Reputation: 13509
I'm a happy Tomcat user, and wish to use the new Java Persistence API. I'm a little confused as to where I should get it from?
I don't find the official documentation regarding my questions very clear.
The reason I ask is because I don't want to deploy very large files. If the container I'm using supports / contains a JPA API, then I'd rather not deploy one with every application?
I had this idea in my head that Tomcat 7's JAR's may have it?
Upvotes: 0
Views: 322
Reputation: 7491
You can definitely use JPA in Tomcat. Currently we are using OPENJPA in Tomcat adding JPA enhancer to the build. There are also a lot of examples (i.e. http://dev.imanol.me/post/32735636704/tomcat-jpa-hibernate-and-mysql) for setting up Hibernate JPA in Tomcat.
Upvotes: 0
Reputation: 403441
Is Java EE 6 something specific to an EJB container, such as JBoss or Glassfish?
Java EE 6 is a specification. It's agnostic as to how that spec is implemented, but generally this is done by an appserver such as the two you mention.
Does this mean that if you have an EE 6 container, it automatically supports JPA?
Yes. JPA is part of JavaEE v5 and v6.
Is JPA a specification, or an API?
Both. The spec defines the semantics, the API defines the syntax.
Are Hibernate, Kodo or OpenJPA, DataNucleus, EclipseLink, TopLink all implementation of the JPA specification?
Yes. Different appservers ship with different JPA implementations.
If the container I'm using supports / contains a JPA API, then I'd rather not deploy one with every application?
That's the general idea.
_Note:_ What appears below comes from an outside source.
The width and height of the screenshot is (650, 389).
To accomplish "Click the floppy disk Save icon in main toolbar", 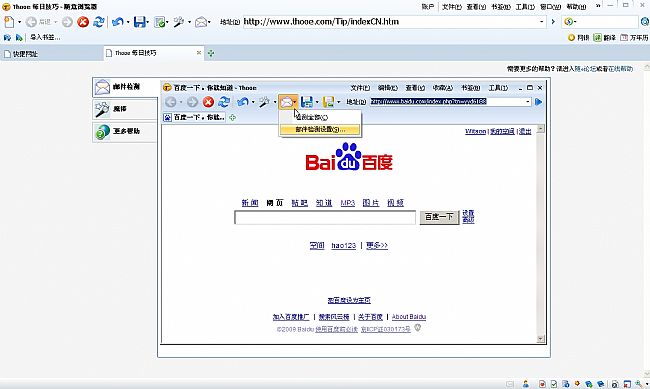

Use the services that your appserver provides.
I had this idea in my head that Tomcat 7's JAR's may have it?
I'm not familiar with v7 specifically, but Tomcat isn't a full JavaEE implementation (it provides JSP, servlets, and a couple of other things like JNDI), but not JPA. If you deploy to Tomcat, your application will need to package its own JPA implementation.